Additional considerations to the use of single-step genomic predictions in a dominance setting.
Rodrigo Reis MotaSylvie VanderickFrédéric G ColinetHedi HammamiGeorge R WiggansNicolas GenglerPublished in: Journal of animal breeding and genetics = Zeitschrift fur Tierzuchtung und Zuchtungsbiologie (2019)
Recent publications indicate that single-step models are suitable to estimate breeding values, dominance deviations and total genetic values with acceptable quality. Additive single-step methods implicitly extend known number of allele information from genotyped to non-genotyped animals. This theory is well derived in an additive setting. It was recently shown, at least empirically, that this basic strategy can be extended to dominance with reasonable prediction quality. Our study addressed two additional issues. It illustrated the theoretical basis for extension and validated genomic predictions to dominance based on single-step genomic best linear unbiased prediction theory. This development was then extended to include inbreeding into dominance relationships, which is a currently not yet solved issue. Different parametrizations of dominance relationship matrices were proposed.

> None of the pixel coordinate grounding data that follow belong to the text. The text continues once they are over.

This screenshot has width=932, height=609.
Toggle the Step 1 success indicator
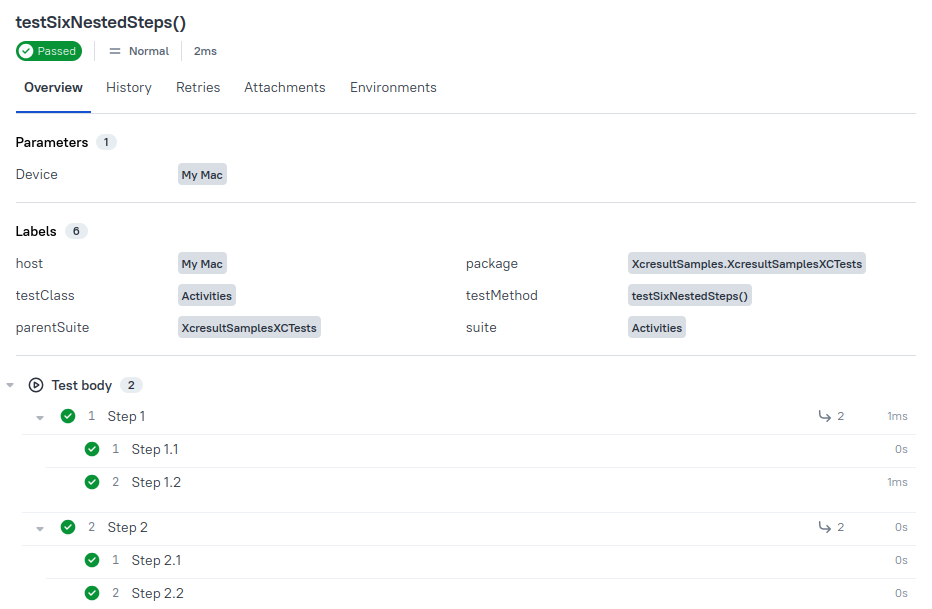[67, 416]
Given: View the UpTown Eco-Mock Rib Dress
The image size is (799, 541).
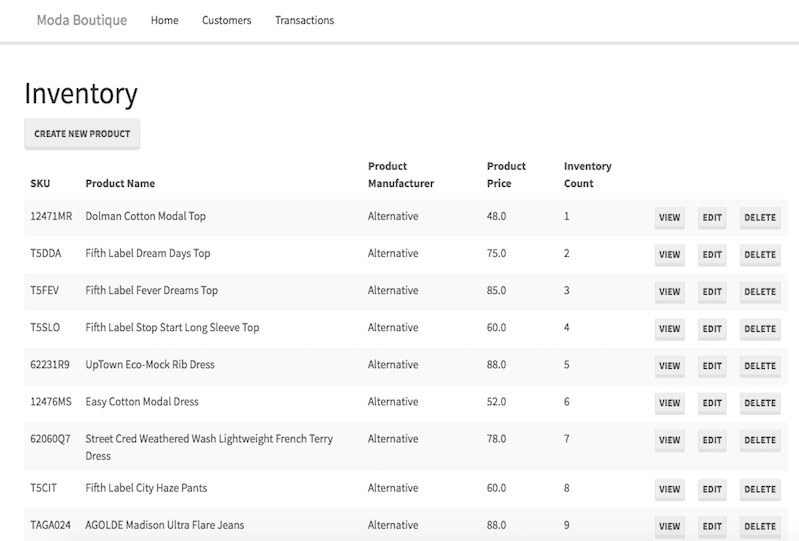Looking at the screenshot, I should pyautogui.click(x=670, y=366).
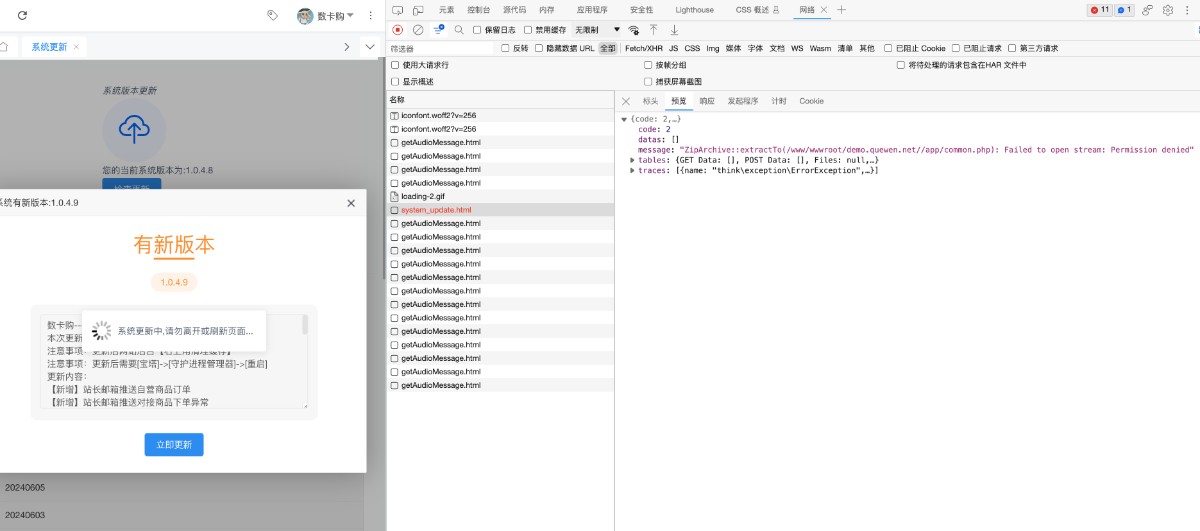This screenshot has width=1200, height=531.
Task: Open DevTools settings gear
Action: point(1167,10)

Five dominance single-step inverse matrices were tested and described as C1 , C2 , C3 , C4 and C5 . Genotypes were simulated for a real pig population (n = 11,943 animals). In order to avoid any confounding issues with additive effects, pseudo-records including only dominance deviations and residuals were simulated. SNP effects of heterozygous genotypes were summed up to generate true dominance deviations. We added random noise to those values and used them as phenotypes. Accuracy was defined as correlation between true and predicted dominance deviations. We conducted five replicates and estimated accuracies in three sets: between all (S1 ), non-genotyped (S2 ) and inbred non-genotyped (S3 ) animals. Potential bias was assessed by regressing true dominance deviations on predicted values. Matrices accounting for inbreeding (C3 , C4 and C5 ) best fit. Accuracies were on average 0.77, 0.40 and 0.46 in S1 , S2 and S3 , respectively. In addition, C3 , C4 and C5 scenarios have shown better accuracies than C1 and C2 , and dominance deviations were less biased. Better matrix compatibility (accuracy and bias) was observed by re-scaling diagonal elements to 1 minus the inbreeding coefficient (C5 ).